Background: The study aimed at studying efficacy and adverse effects of pulse cyclophosphamide (pCyc) treatment and to compare it to continuous cyclophosphamide (cCyc) for induction of remission in ANCA-associated vasculitides from data in the published literature.
Methods: A Medline search identified 14 studies, containing more than five patients. From the 11 non-randomized studies, data on outcome following pCyc treatment were extracted. Results were given as fraction of the number of evaluable patients. A meta-analysis was performed on the three prospective, randomized controlled trials to compare outcomes concerning remission, relapses, infection, leucopenia, death and renal failure in patients treated with pCyc as opposed to cCyc.

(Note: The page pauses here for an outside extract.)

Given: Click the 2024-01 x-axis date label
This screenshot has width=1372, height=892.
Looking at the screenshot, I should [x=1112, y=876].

Results: The 11 non-randomized studies comprised 202 patients receiving pCyc. Cyc pulses of 375-1000 mg/sqm/pulse were applied at weekly to monthly intervals with different concomitant prednisolone regimens and variable adjunctive therapy. Complete remission was achieved in 112/191, partial remission in 23/191 evaluable patients. Relapses occurred in 68/135 patients, 40/115 patients were non-responders. Leucopenia, infections, haemorrhagic cystitis, and deaths were rare. The meta-analysis, comprising 143 patients, showed that pCyc compared with cCyc treatment was significantly less likely to fail to induce remission (OR 0.29; 95% CI 0.12-0.73) and had a significantly lower risk of infection (OR 0.45; 95% CI 0.23-0.89) and leucopenia (OR 0.36; 95% CI 0.17-0.78). Relapses occurred slightly, although not statistically significantly, more often under pCyc treatment (OR 1.79; 95% CI 0.85-3.75). There were no differences in end-stage renal failure or deaths between the two regimens.

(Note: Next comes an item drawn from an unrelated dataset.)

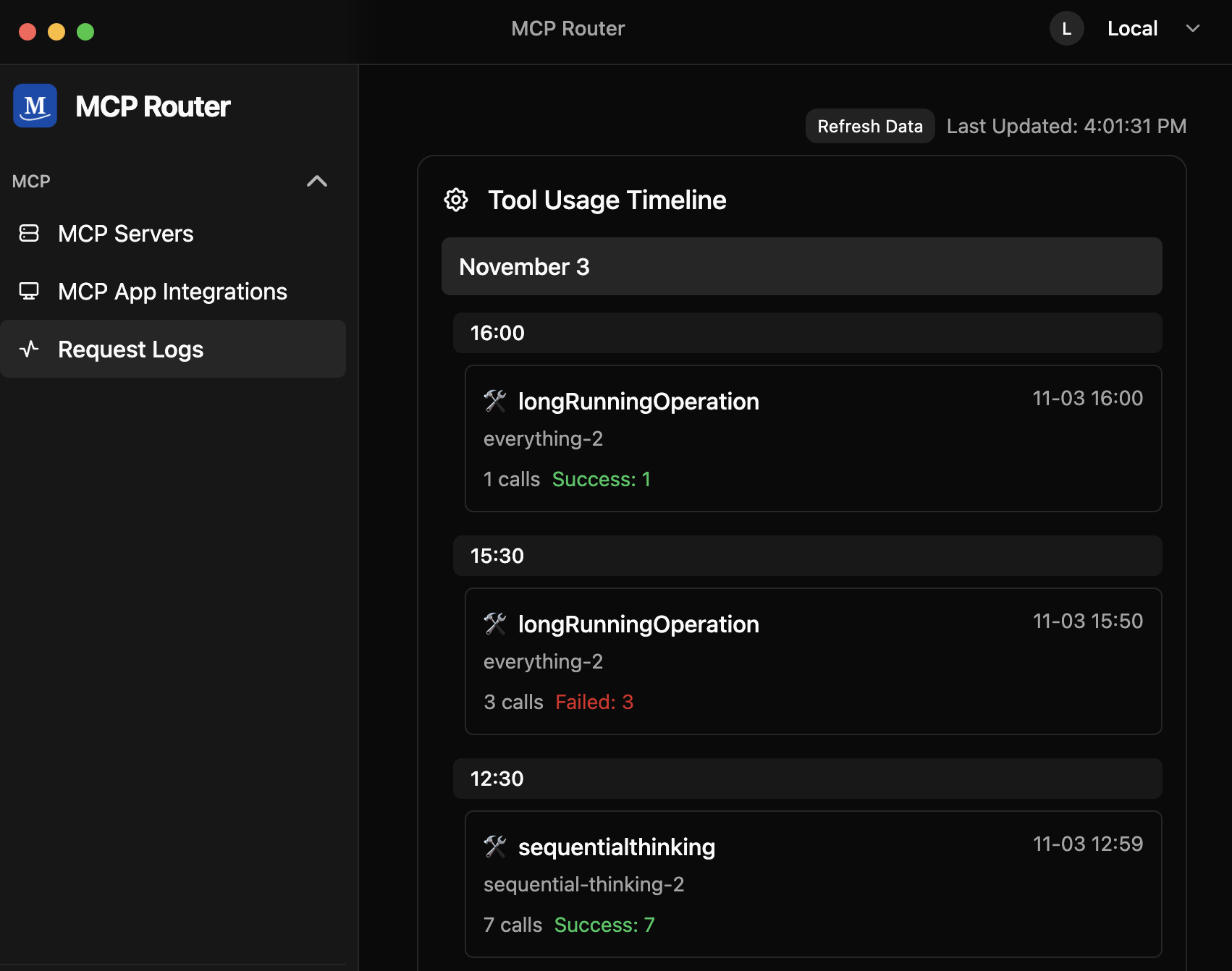Click the tools icon in the 15:50 longRunningOperation entry
This screenshot has height=971, width=1232.
495,624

Conclusions: The currently available, rather sparse data show that pCyc is less toxic than cCyc therapy and is an at least equally potent inductor of remission, but possibly at the expense of a higher relapse rate. The existing data do not give sufficient information on outcomes as time to remission and relapse, irreversible damage or quality of life without which a treatment regimen cannot satisfactorily be evaluated today. A large prospective randomized controlled trial is needed to address these issues and their relative importance.